> **What is being asked**
Copy each of the records below exactly as it stands, without changing a single character.

* * * *

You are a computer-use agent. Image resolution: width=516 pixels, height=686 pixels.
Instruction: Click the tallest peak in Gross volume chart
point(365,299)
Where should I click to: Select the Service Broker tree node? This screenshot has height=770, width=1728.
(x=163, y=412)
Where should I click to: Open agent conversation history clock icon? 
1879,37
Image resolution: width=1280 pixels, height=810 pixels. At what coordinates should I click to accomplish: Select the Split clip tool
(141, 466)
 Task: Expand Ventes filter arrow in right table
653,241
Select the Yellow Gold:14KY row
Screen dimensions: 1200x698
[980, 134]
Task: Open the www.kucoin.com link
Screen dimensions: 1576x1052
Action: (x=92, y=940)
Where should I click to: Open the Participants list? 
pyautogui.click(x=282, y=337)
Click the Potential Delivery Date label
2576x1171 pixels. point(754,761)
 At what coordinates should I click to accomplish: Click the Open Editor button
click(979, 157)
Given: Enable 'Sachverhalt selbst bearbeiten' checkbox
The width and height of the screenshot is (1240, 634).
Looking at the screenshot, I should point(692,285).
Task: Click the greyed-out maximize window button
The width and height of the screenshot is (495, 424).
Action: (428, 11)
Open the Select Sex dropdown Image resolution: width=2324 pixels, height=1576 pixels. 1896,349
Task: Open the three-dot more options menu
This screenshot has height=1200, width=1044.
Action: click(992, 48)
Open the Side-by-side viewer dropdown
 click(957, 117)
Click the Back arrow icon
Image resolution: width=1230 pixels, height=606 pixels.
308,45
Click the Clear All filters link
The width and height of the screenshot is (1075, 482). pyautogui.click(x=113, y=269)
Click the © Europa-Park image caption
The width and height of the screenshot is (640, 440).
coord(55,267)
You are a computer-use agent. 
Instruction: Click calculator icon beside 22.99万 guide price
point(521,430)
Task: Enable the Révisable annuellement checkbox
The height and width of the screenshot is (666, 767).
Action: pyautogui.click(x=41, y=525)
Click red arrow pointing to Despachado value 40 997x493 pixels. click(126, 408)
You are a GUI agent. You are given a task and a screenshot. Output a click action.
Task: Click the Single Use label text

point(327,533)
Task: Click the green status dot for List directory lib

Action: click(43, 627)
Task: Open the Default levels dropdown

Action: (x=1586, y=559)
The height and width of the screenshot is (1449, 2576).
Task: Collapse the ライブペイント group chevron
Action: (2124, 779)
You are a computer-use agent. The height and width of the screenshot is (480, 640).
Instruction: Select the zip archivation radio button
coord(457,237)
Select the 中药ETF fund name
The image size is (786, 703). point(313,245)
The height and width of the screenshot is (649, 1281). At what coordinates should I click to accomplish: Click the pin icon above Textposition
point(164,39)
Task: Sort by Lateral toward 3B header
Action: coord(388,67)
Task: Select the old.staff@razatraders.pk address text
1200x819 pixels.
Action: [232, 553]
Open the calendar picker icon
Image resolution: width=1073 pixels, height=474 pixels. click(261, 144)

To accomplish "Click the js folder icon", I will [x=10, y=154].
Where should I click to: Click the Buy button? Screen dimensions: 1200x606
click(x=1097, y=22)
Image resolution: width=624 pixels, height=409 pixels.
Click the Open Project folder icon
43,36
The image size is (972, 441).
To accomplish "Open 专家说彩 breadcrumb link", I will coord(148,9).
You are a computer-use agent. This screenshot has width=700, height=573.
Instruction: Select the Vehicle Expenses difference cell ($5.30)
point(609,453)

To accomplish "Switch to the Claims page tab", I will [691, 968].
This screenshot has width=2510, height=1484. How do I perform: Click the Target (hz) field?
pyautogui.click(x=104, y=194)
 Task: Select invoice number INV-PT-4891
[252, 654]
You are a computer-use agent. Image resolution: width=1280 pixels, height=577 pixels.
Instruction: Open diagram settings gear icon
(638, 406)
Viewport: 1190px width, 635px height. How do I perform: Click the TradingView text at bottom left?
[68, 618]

* * * *

> **Task answer**
You are a computer-use agent. Image resolution: width=516 pixels, height=686 pixels.
Instruction: Click the tallest peak in Gross volume chart
point(365,299)
Where should I click to: Select the Service Broker tree node? This screenshot has height=770, width=1728.
(x=163, y=412)
Where should I click to: Open agent conversation history clock icon? 
1879,37
Image resolution: width=1280 pixels, height=810 pixels. At what coordinates should I click to accomplish: Select the Split clip tool
(141, 466)
 Task: Expand Ventes filter arrow in right table
653,241
Select the Yellow Gold:14KY row
Screen dimensions: 1200x698
[980, 134]
Task: Open the www.kucoin.com link
Screen dimensions: 1576x1052
Action: (x=92, y=940)
Where should I click to: Open the Participants list? 
pyautogui.click(x=282, y=337)
Click the Potential Delivery Date label
2576x1171 pixels. point(754,761)
 At what coordinates should I click to accomplish: Click the Open Editor button
click(979, 157)
Given: Enable 'Sachverhalt selbst bearbeiten' checkbox
The width and height of the screenshot is (1240, 634).
Looking at the screenshot, I should point(692,285).
Task: Click the greyed-out maximize window button
The width and height of the screenshot is (495, 424).
Action: (428, 11)
Open the Select Sex dropdown Image resolution: width=2324 pixels, height=1576 pixels. 1896,349
Task: Open the three-dot more options menu
This screenshot has height=1200, width=1044.
Action: click(992, 48)
Open the Side-by-side viewer dropdown
 click(957, 117)
Click the Back arrow icon
Image resolution: width=1230 pixels, height=606 pixels.
308,45
Click the Clear All filters link
The width and height of the screenshot is (1075, 482). pyautogui.click(x=113, y=269)
Click the © Europa-Park image caption
The width and height of the screenshot is (640, 440).
coord(55,267)
You are a computer-use agent. 
Instruction: Click calculator icon beside 22.99万 guide price
point(521,430)
Task: Enable the Révisable annuellement checkbox
The height and width of the screenshot is (666, 767).
Action: pyautogui.click(x=41, y=525)
Click red arrow pointing to Despachado value 40 997x493 pixels. click(126, 408)
You are a GUI agent. You are given a task and a screenshot. Output a click action.
Task: Click the Single Use label text

point(327,533)
Task: Click the green status dot for List directory lib

Action: click(43, 627)
Task: Open the Default levels dropdown

Action: (x=1586, y=559)
The height and width of the screenshot is (1449, 2576).
Task: Collapse the ライブペイント group chevron
Action: (2124, 779)
You are a computer-use agent. The height and width of the screenshot is (480, 640).
Instruction: Select the zip archivation radio button
coord(457,237)
Select the 中药ETF fund name
The image size is (786, 703). point(313,245)
The height and width of the screenshot is (649, 1281). At what coordinates should I click to accomplish: Click the pin icon above Textposition
point(164,39)
Task: Sort by Lateral toward 3B header
Action: coord(388,67)
Task: Select the old.staff@razatraders.pk address text
1200x819 pixels.
Action: [232, 553]
Open the calendar picker icon
Image resolution: width=1073 pixels, height=474 pixels. click(261, 144)

To accomplish "Click the js folder icon", I will [x=10, y=154].
Where should I click to: Click the Buy button? Screen dimensions: 1200x606
click(x=1097, y=22)
Image resolution: width=624 pixels, height=409 pixels.
Click the Open Project folder icon
43,36
The image size is (972, 441).
To accomplish "Open 专家说彩 breadcrumb link", I will coord(148,9).
You are a computer-use agent. This screenshot has width=700, height=573.
Instruction: Select the Vehicle Expenses difference cell ($5.30)
point(609,453)

To accomplish "Switch to the Claims page tab", I will [691, 968].
This screenshot has width=2510, height=1484. How do I perform: Click the Target (hz) field?
pyautogui.click(x=104, y=194)
 Task: Select invoice number INV-PT-4891
[252, 654]
You are a computer-use agent. Image resolution: width=1280 pixels, height=577 pixels.
Instruction: Open diagram settings gear icon
(638, 406)
Viewport: 1190px width, 635px height. How do I perform: Click the TradingView text at bottom left?
[68, 618]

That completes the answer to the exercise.